* _Document text_:
'''

Template Haskell is a Haskell extension that supports compile­time meta­programming. The purpose of the system is to support the algorithmic construction of programs at compile­time. The ability to generate code at compile time allows the programmer to use programming techniques not available in Haskell itself, such as macro­like expansion, user directed optimization (such as inlining), polytypic programs, generation of supporting data structures and functions from existing data structures and functions. For example, the code

yell file line = fail ($(printf "Error in file %s line %d") file line)

may be translated by TH to

yell file line = fail ((\x1 x2 -> "Error in file "++x1++" line "++show x2) file line)

As another example, the code

data T = A Int String | B Integer | C

$(deriveShow ''T)

may be translated to

data T = A Int String | B Integer | C

instance Show T

  show (A x1 x2) = "A "++show x1++" "++show x2

  show (B x1)    = "B "++show x1

  show C         = "C"

(if you are interested, you can find definitions of printf and deriveShow at the end of this documentation).

 

In TH, Haskell code generated just by ordinary Haskell functions. In order to use TH, you must learn 3 things:

·        How Haskell code represented in TH functions

·        How quotation monad used to supply unique names

·        How TH-generated code inserted in the module

There are also several more advanced topics:

·        Quotation monad

·        Quotation brackets

·        Reification

·        Error reporting and recovery

·        Debugging

I also included some examples of using TH:

·        printf

·        deriveShow

How Haskell code represented in TH functions

In Template Haskell, ordinary algebraic data types represent Haskell program fragments. These types modeled after Haskell language syntax and represents AST (abstract syntax tree) of corresponding Haskell code. There is an Exp type to represent Haskell expressions, Pat – for patterns, Lit – for literals, Dec – for declarations, Type – for data types and so on. You can see definitions of all these types in the module Language.Haskell.TH.Syntax. These types refer to each other according to rules of Haskell syntax, so using them you can construct values representing any possible Haskell program fragments. Just some simple examples:

·        varx = VarE (mkName "x") represents expression x, i.e. simple variable “x”

'''

* _Data rows_:

'''

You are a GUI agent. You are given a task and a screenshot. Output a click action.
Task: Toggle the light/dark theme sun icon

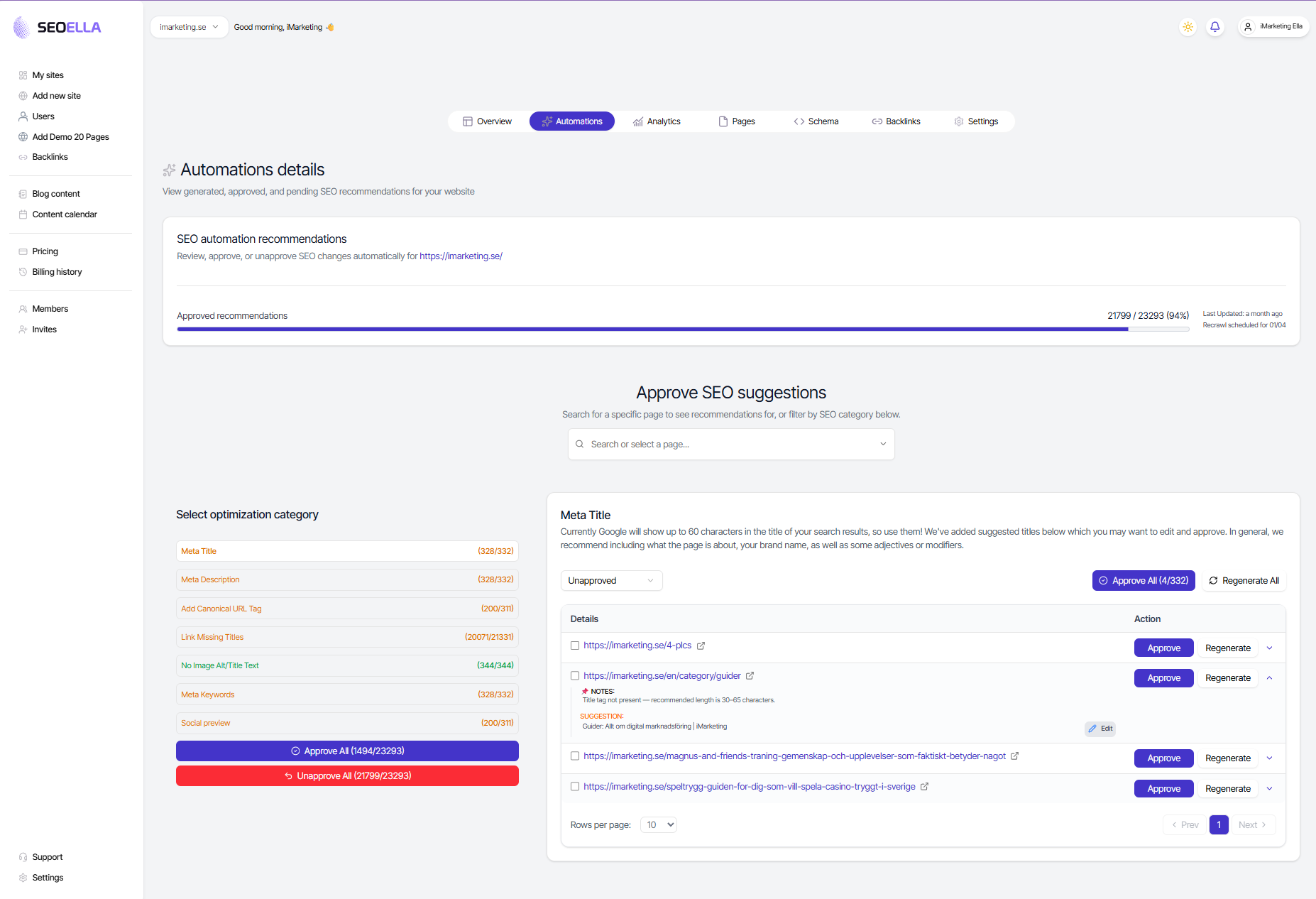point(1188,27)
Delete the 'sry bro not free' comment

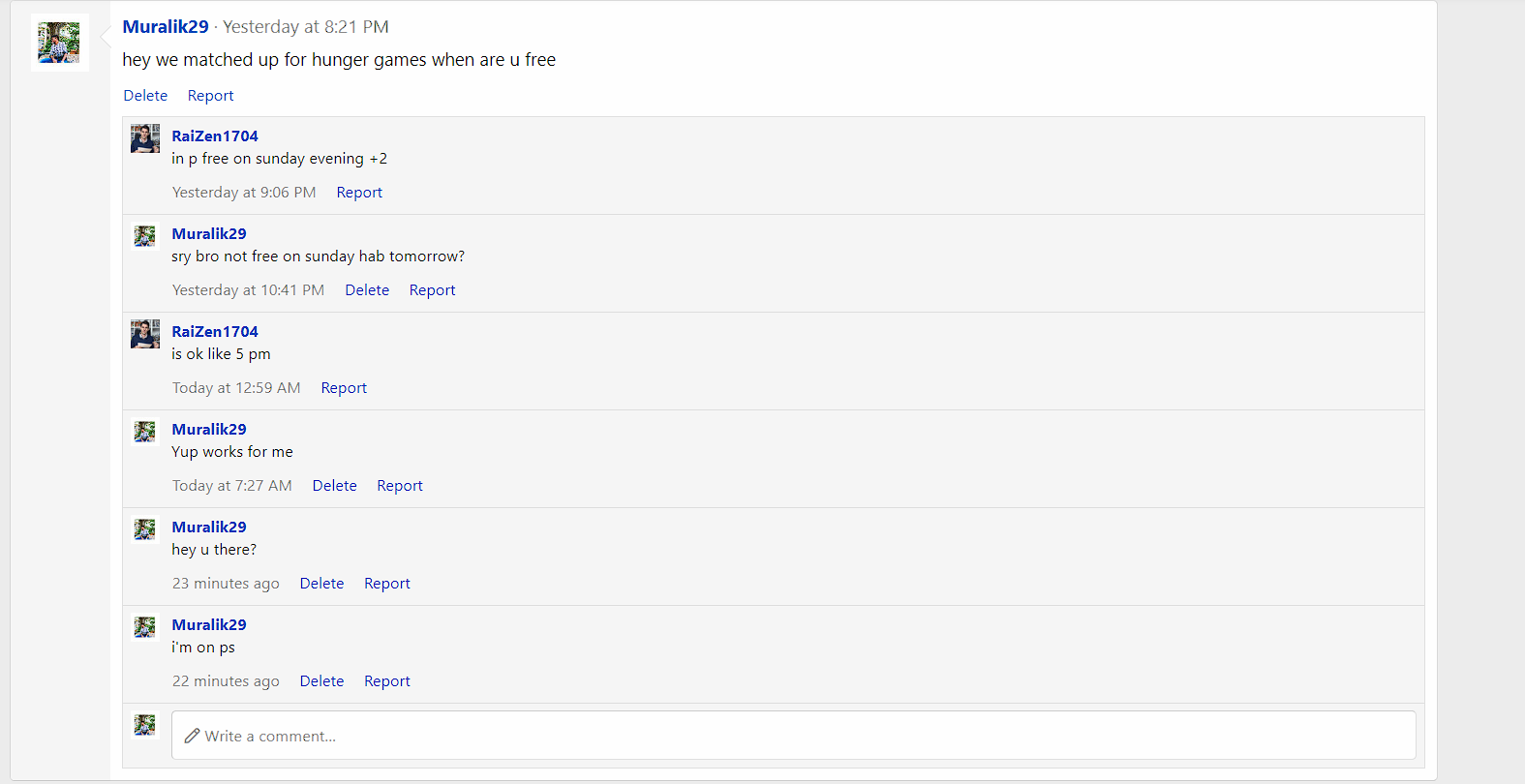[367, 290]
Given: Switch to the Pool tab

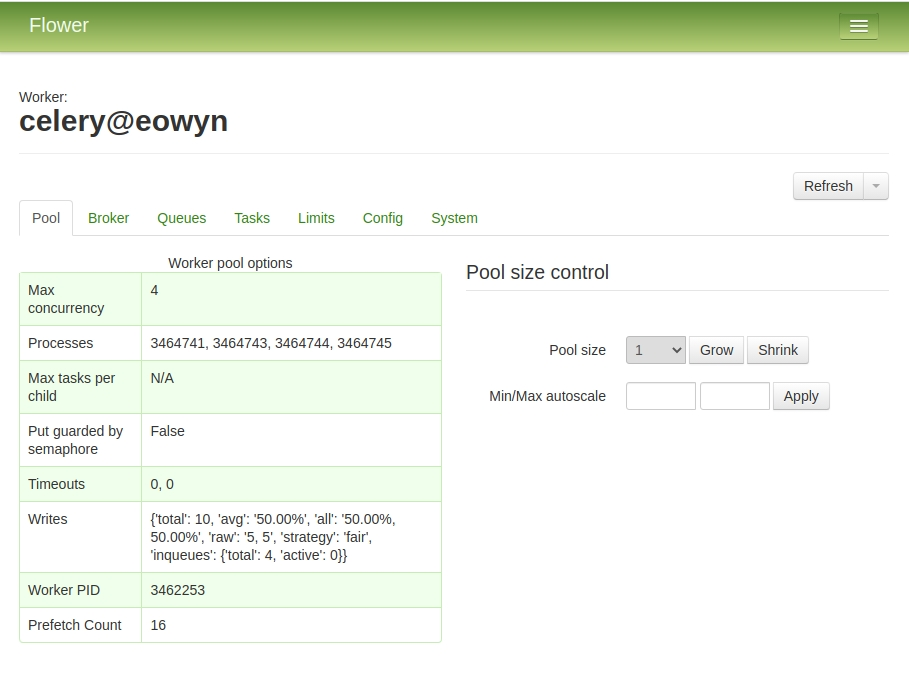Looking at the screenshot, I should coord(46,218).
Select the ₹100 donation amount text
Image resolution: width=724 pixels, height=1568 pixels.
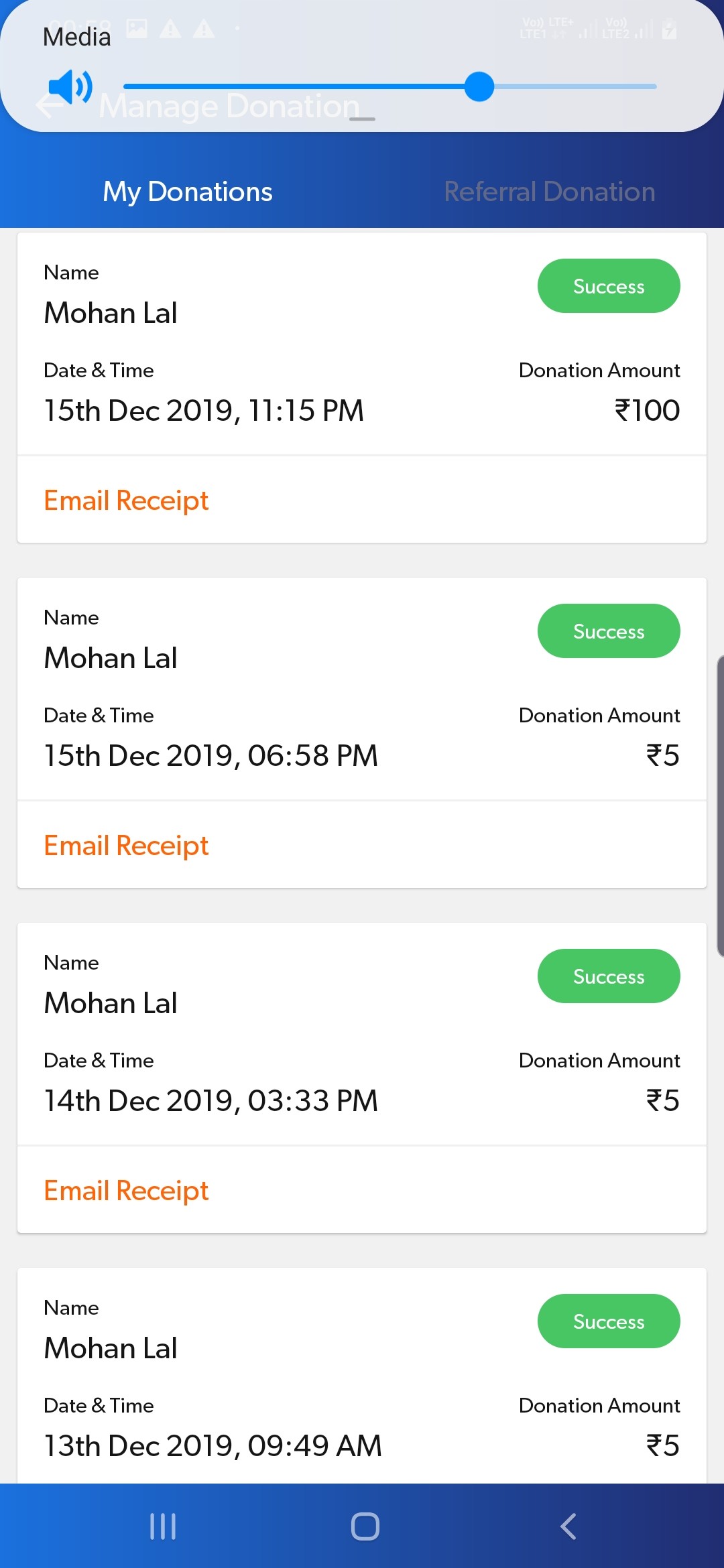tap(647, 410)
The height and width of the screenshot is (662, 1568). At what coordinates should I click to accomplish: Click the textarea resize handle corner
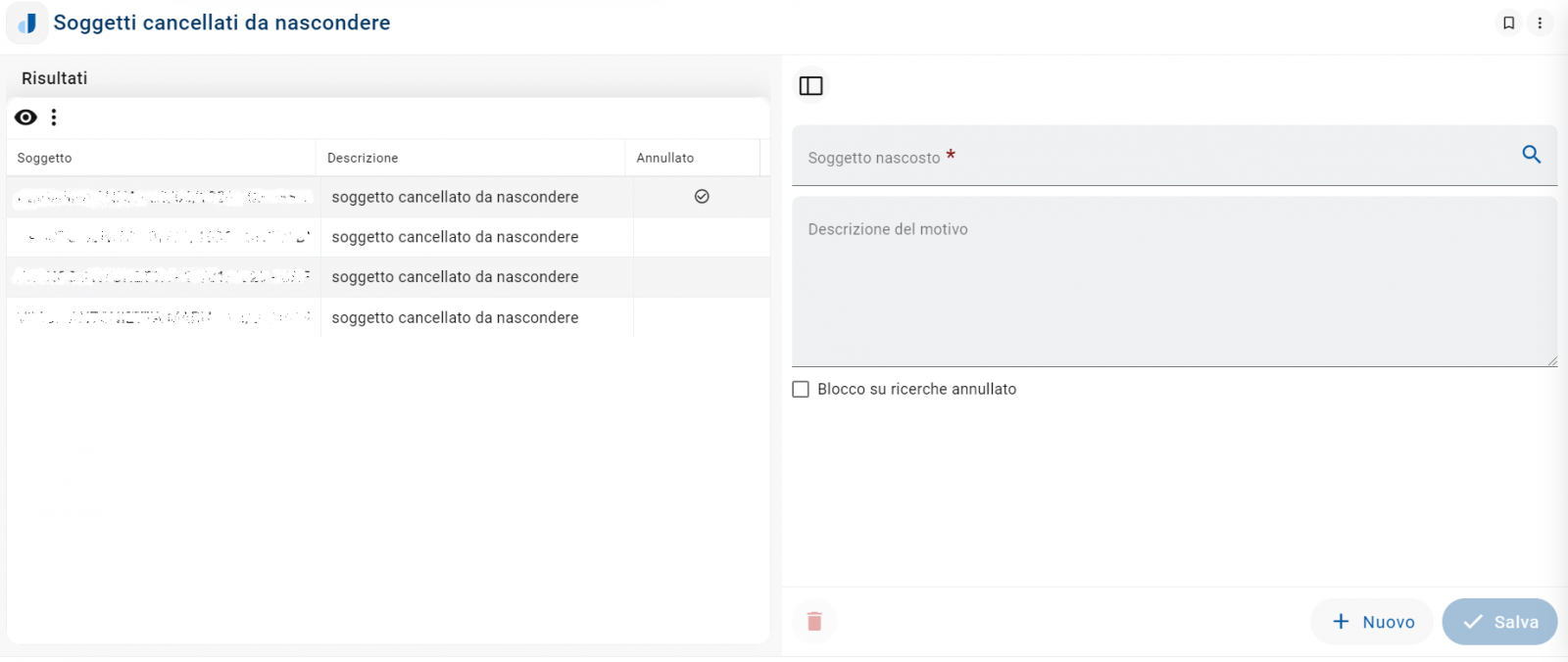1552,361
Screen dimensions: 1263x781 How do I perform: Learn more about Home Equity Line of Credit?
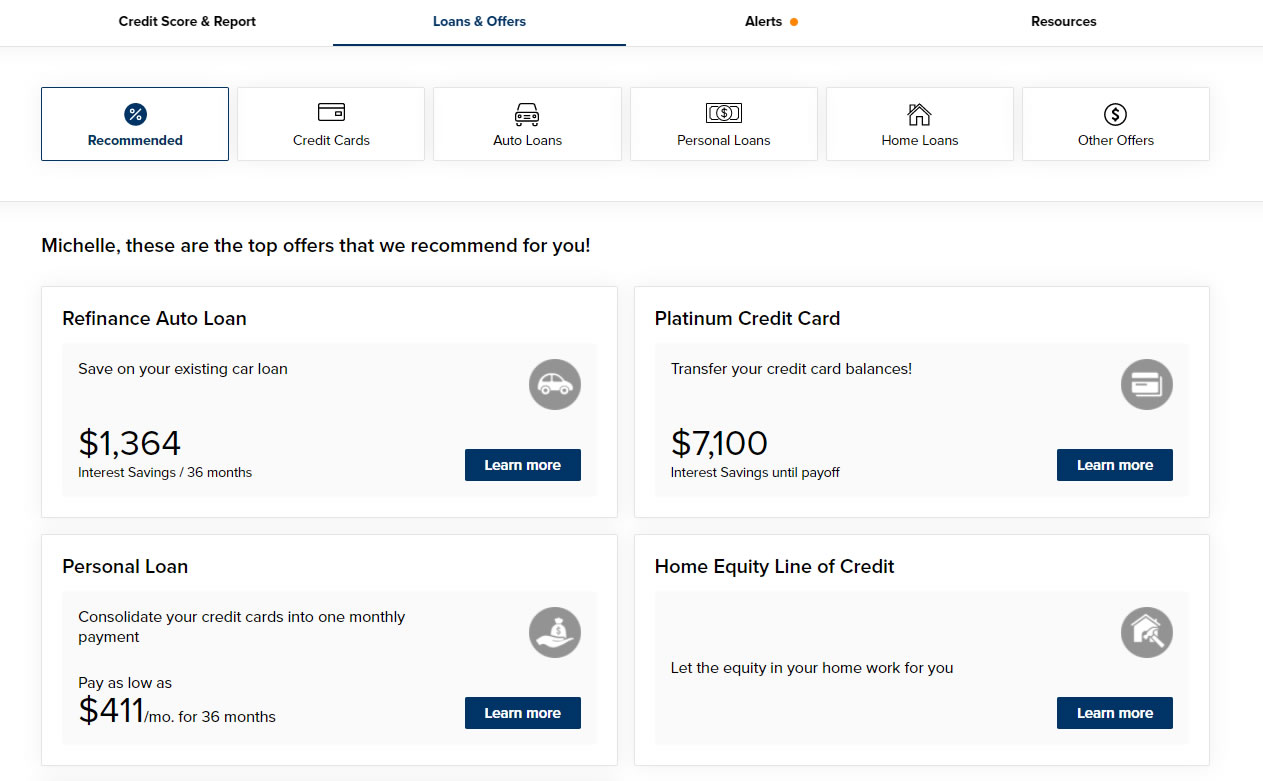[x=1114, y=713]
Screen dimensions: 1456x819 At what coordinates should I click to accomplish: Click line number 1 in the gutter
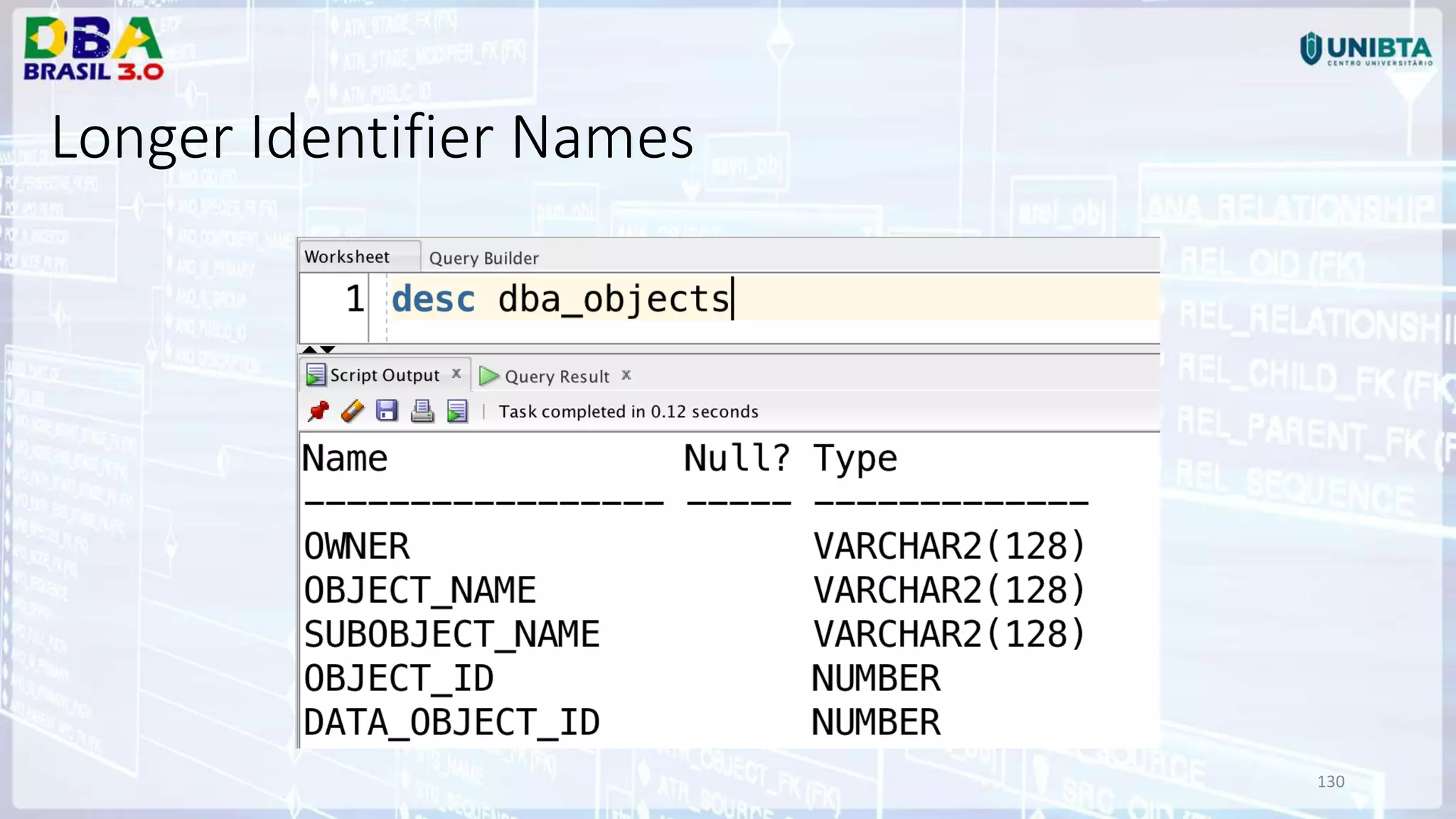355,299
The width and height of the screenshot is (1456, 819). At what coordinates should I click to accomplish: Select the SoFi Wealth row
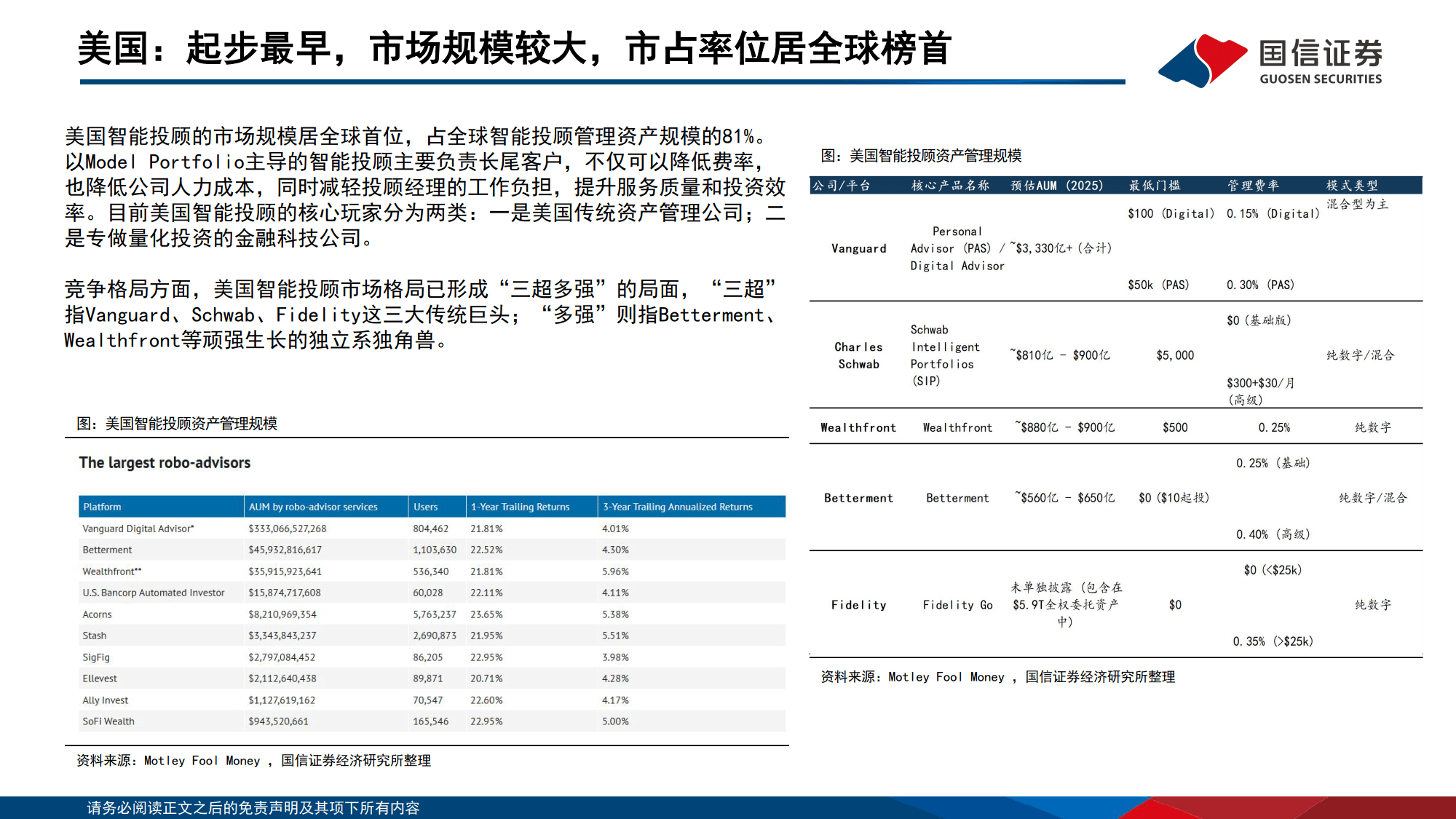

'''

* _Problems to work on_:
1: In the Template Haskell tutorial, which module holds the definitions of types such as Exp, Pat and Dec?
2: Write out the stretch of the Template Haskell tutorial from "may be translated to" through "of this documentation)." again, changing "documentation" to "page".
3: According to the Template Haskell tutorial, why can types like Exp, Pat and Dec be used to build a value for any possible Haskell program fragment?
The lines stand apart from the Template Haskell tutorial.

* _Outputs by task_:
1: Language.Haskell.TH.Syntax

2:
may be translated to

data T = A Int String | B Integer | C

instance Show T

  show (A x1 x2) = "A "++show x1++" "++show x2

  show (B x1)    = "B "++show x1

  show C         = "C"

(if you are interested, you can find definitions of printf and deriveShow at the end of this page).

3: These types refer to each other according to the rules of Haskell syntax. Because of this, they can be combined to construct a value for any possible Haskell program fragment.